* _Work order_: Find the line with "You are a computer-use" and the line with "Click the Add" in the entries below; output exactly those two lines, every line between them, and no others.

* _Input records_:
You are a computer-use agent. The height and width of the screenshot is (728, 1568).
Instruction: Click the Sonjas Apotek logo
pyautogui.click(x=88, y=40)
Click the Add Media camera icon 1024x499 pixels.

--

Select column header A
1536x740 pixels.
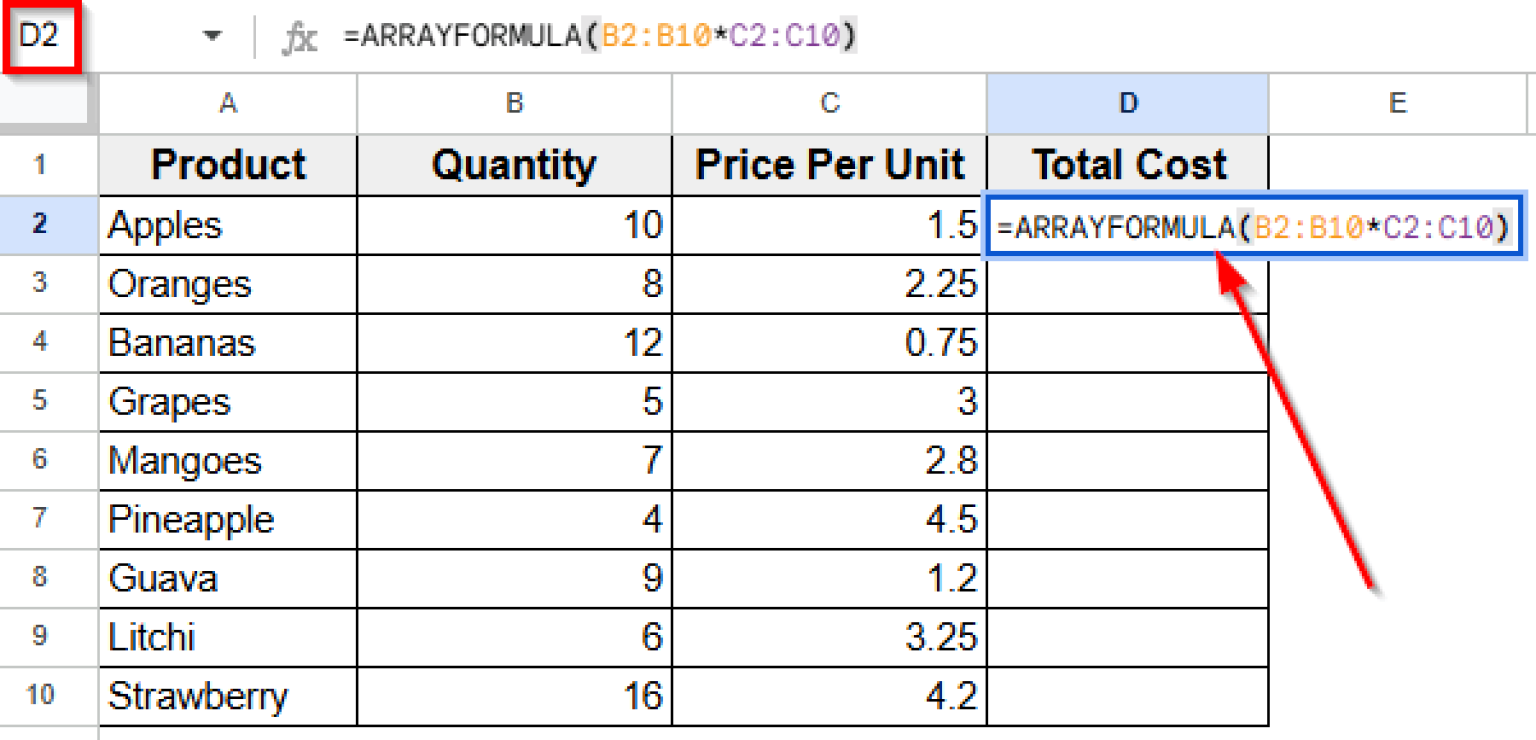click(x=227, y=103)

* _Solution for this task_:
You are a computer-use agent. The height and width of the screenshot is (728, 1568).
Instruction: Click the Sonjas Apotek logo
pyautogui.click(x=88, y=40)
Click the Add Media camera icon 1024x499 pixels.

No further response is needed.